On board sailing school

OoH Jul 9, 2014, by Jens Als Andersen in Yacht

Today's blogger was unfortunately unavailable due to seasickness, so the report comes from Jens Als Andersen, COO of Oceans of Hope and on board the vessel as watch captain.

We are en route to La Rochelle.  After some very changeable weather yesterday afternoon and during the night we are now gliding along just south of Brest doing 9+ knots (approximately 10.5 mph) on the direct course towards La Rochelle.

Yesterday started off sunny with a nice north westerly 10-12 knots (approximately 11.5-14 mph) and with lots of activity on the boat after our night in Guernsey.  We held a ‘sailing school’ on the fore deck to look at sail shapes and aerodynamics.  We also talked about trimming (adjusting) the sails and how to look for the flow and harmony between the different types (to achieve maximum speed). And in the cockpit the crew took turns taking the helm (under guidance of course!) and learnt how to hold a steady compass course as well as adjusting to the changing wind.

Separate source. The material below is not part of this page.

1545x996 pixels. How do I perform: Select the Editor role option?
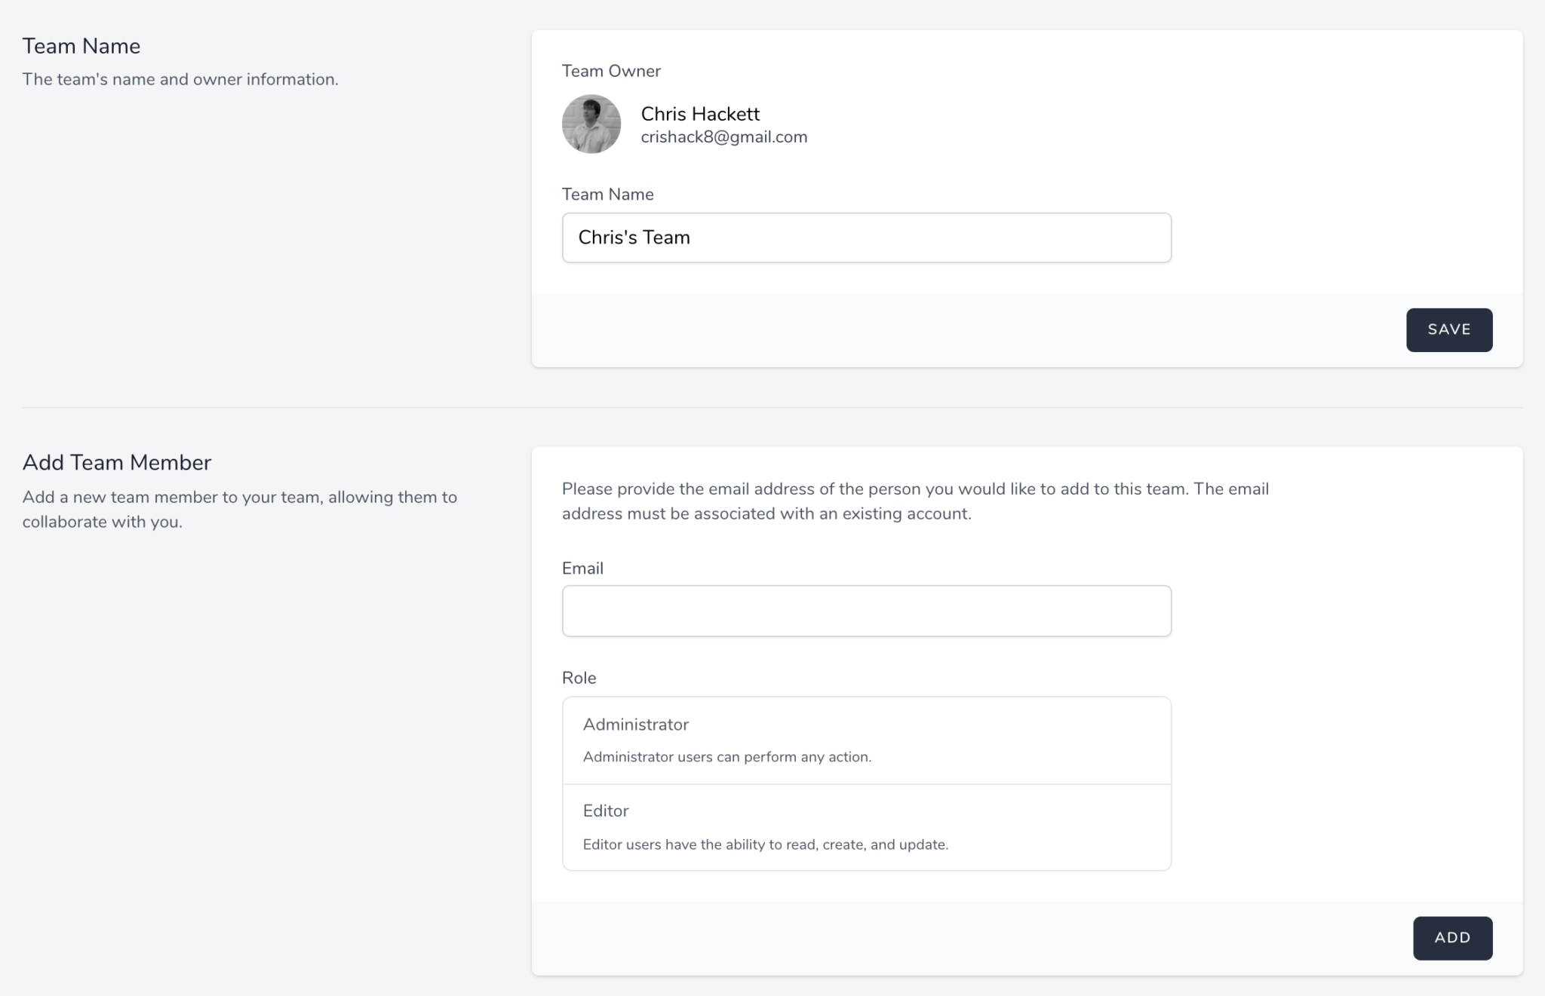tap(866, 828)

The wind unfortunately shifted against us so we were pointing more and more towards France rather than towards the tip of Brittany, where we were heading. Just before we had to tack away, a major shift came together with a small front, which included 20-25 knots of wind thankfully from a northerly direction so we could resume our course. This however resulted in a much larger sea and a more rugged sea state – which brings us back to the reason for today’s substitute blogger!

This morning the sky cleared and we had the most wonderful sunrise just off Ile d’ouessant. After gybing (turning) around the westernmost tip of Brittany we are now pointing south east, parallel to the French Bay of Biscay coast line in the distance.

Those suffering from seasickness last night are recuperating in their bunks and the rest are taking in the sun with the wind on our port beam quarter (left rear side of boat.)

I’m in awe of the way in which the crew are handling this trip - they have already sailed further away from their native countries than most of their fellow yachtsmen will ever do in their life time.

We currently have sailors from three nations on board - Britain, Holland and Denmark – working together helming the yacht across the Bay of Biscay.

All is well on board and the crew take the challenges in their stride.

I must end by mentioning the sublime home cooking we enjoy, because preparing food in a galley kitchen under such challenging conditions is not for the faint-hearted!